Now, in that society, we will appreciate each other. I realized that we do not appreciate each other as we might. In our time, the one who gets the appreciation is the noisy one or the aggressive one. And there are millions of rich spirits, rich spirits that might enrich your friendships, enrich your life, but they will not, because they’re quiet, self-effacing persons that do not push themselves to the front, or they are handicapped by a face that is not attractive. They’re handicapped by what we now call, a personality that is not winsome. Because they have not a face that wins us or a personality that draws us, we lose the richness of the fellowship of many a one that we might enjoy if we were wiser and bigger and greater than we are. But in that consummation, when the city of God descends, we will be able to appreciate each other.
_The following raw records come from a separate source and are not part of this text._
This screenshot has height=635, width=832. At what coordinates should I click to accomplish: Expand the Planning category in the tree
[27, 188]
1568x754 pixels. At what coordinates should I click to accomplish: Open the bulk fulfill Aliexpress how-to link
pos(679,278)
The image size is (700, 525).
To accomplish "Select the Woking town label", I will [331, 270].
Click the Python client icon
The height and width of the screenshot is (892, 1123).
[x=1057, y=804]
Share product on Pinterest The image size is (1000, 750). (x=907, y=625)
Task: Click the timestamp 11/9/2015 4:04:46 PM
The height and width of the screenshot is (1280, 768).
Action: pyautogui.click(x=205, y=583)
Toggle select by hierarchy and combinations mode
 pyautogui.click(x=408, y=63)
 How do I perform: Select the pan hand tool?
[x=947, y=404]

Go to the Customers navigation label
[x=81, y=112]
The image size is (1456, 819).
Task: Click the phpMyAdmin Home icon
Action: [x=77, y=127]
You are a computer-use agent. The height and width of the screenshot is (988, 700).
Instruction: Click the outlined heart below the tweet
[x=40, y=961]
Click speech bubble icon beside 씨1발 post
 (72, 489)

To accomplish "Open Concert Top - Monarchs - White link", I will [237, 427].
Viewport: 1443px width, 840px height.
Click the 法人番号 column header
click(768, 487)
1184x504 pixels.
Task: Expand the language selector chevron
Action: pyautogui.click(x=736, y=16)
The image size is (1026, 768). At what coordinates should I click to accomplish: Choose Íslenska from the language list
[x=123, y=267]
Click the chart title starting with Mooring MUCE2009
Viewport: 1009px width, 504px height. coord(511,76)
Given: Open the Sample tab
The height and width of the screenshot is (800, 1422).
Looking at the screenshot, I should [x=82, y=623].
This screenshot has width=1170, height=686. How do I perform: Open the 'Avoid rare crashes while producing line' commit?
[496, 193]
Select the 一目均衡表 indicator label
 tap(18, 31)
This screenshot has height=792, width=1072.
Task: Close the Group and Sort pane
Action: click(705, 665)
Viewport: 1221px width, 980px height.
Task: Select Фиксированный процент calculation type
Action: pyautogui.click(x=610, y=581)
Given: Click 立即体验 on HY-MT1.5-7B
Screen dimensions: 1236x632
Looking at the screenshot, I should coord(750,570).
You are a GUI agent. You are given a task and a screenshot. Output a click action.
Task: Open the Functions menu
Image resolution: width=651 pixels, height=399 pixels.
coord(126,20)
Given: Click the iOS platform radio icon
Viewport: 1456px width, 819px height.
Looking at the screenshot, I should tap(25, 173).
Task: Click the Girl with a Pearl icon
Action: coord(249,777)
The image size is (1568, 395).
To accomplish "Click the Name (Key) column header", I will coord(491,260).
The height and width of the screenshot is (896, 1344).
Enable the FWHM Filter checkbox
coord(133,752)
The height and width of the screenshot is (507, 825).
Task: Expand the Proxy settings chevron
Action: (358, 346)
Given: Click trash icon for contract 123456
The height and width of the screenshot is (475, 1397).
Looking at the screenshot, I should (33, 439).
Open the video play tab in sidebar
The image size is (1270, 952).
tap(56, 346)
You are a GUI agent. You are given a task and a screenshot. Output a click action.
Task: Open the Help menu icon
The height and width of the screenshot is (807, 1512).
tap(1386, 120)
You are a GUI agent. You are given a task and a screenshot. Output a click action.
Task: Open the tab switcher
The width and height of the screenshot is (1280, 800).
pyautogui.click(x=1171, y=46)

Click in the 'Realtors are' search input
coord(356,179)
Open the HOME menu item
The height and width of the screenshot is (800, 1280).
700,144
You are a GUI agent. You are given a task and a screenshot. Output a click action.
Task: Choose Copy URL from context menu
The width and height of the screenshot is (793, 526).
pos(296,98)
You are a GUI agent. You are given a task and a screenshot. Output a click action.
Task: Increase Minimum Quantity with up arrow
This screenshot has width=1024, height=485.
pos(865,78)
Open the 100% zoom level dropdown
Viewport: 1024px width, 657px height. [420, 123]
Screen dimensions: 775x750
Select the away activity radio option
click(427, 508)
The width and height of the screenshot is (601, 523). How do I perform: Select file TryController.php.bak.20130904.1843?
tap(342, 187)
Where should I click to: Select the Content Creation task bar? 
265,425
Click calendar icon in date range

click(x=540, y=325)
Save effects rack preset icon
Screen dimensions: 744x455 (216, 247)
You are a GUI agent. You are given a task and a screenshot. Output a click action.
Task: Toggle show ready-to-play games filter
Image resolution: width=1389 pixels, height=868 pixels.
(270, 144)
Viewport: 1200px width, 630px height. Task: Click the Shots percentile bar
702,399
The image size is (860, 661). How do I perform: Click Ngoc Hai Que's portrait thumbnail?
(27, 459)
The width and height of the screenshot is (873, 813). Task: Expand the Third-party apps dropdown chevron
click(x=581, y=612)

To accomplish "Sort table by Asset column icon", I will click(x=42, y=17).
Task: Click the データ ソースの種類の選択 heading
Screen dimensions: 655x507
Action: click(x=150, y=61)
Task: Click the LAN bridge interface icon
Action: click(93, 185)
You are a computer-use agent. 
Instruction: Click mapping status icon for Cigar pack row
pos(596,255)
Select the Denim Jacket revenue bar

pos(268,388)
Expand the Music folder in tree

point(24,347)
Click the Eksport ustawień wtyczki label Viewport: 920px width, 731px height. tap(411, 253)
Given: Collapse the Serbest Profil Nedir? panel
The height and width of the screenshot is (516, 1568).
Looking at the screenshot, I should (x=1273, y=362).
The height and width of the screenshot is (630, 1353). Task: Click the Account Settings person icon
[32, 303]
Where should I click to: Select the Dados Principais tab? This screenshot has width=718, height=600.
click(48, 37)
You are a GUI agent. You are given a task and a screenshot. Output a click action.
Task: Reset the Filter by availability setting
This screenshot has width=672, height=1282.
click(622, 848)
I refer one more time to that biblical doctrine of the image of God in man. And I say this to you Sir, that apart from God Himself, the nearest thing to God is the human soul. The old writers tell us that the human soul is the nearest like God, and they’re perfectly right and it is found in the Scriptures. God made man in His image. And if it were not for the blighting effect of sin, the human soul would catch and reflect the light of God as a diamond reflects the light of the sun. And we would know each other because we would see in each other, something of God. And because God is infinite and without limit, we could come to know each other better while the ages roll and never feel I am weary of Him. I’m bored with Him. I know Him. I’ve traveled over His mind.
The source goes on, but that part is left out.